The idea that ABC would elbow aside its vaunted Nightline franchise for the late-night host is certainly flattering to him; that Jay Leno and David Letterman are believed to have received the same offer in past years only makes it more impressive. Such a move would signal not only Kimmel's high relative worth within ABC, but confidence that he could beat NBC's O'Brien.
But you won't find any ABC executives so much as acknowledging the talks in Bill Carter's story:
ABC executives, including members of the news division, disavowed knowledge of any plan to make a late-night change, saying that no such action was being pursued. Anne Sweeney, the president of the Disney-ABC Television Group, said that any such conversations were speculative and strongly denied that moving Mr. Kimmel was in anyone's plans at the network. Mr. Kimmel and his agent declined to comment.
The sources on the talks, who told the Times ABC "has held discussions" about moving Kimmel to 11:35 pm, are described not as ABC suits but as "people with knowledge of meetings."
We're not saying we who the Times' sources are, but it's worth noting that both "Mr. Kimmel and his agent declined to comment." Hmmm. Carter sure went to a lot of trouble to secure not just one but two denials from Team Kimmel.
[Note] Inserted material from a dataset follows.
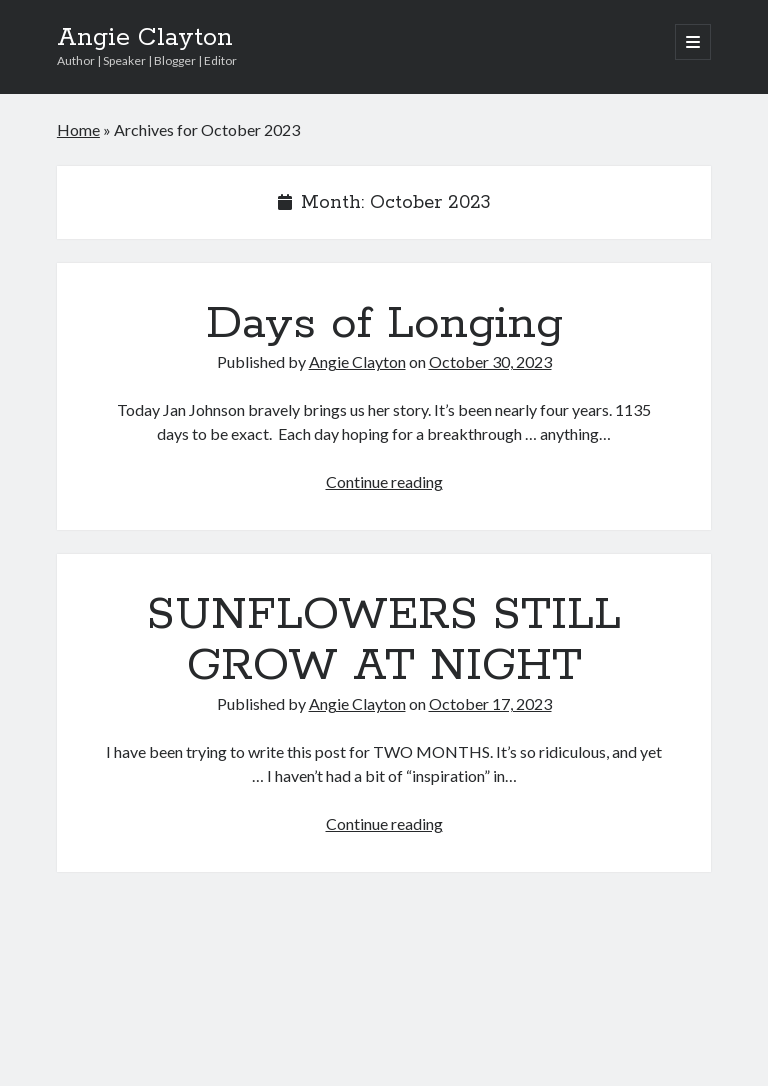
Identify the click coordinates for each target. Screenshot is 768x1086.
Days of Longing (384, 324)
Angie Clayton (145, 38)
Then again, ABC's Sweeney didn't bother to deny that talks took place, only that they were "speculative." And in an anonymous denial to Reuters, the network only denied that the news and entertainment divisions had discussed the idea over, which Carter did not exactly report; he said only the idea of moving Kimmel had been discussed with the entertainment division, leaving open the question of who was on the other side of those talks.
So, angry as her network may be about Carter's story, it sounds like some sort of power struggle is afoot.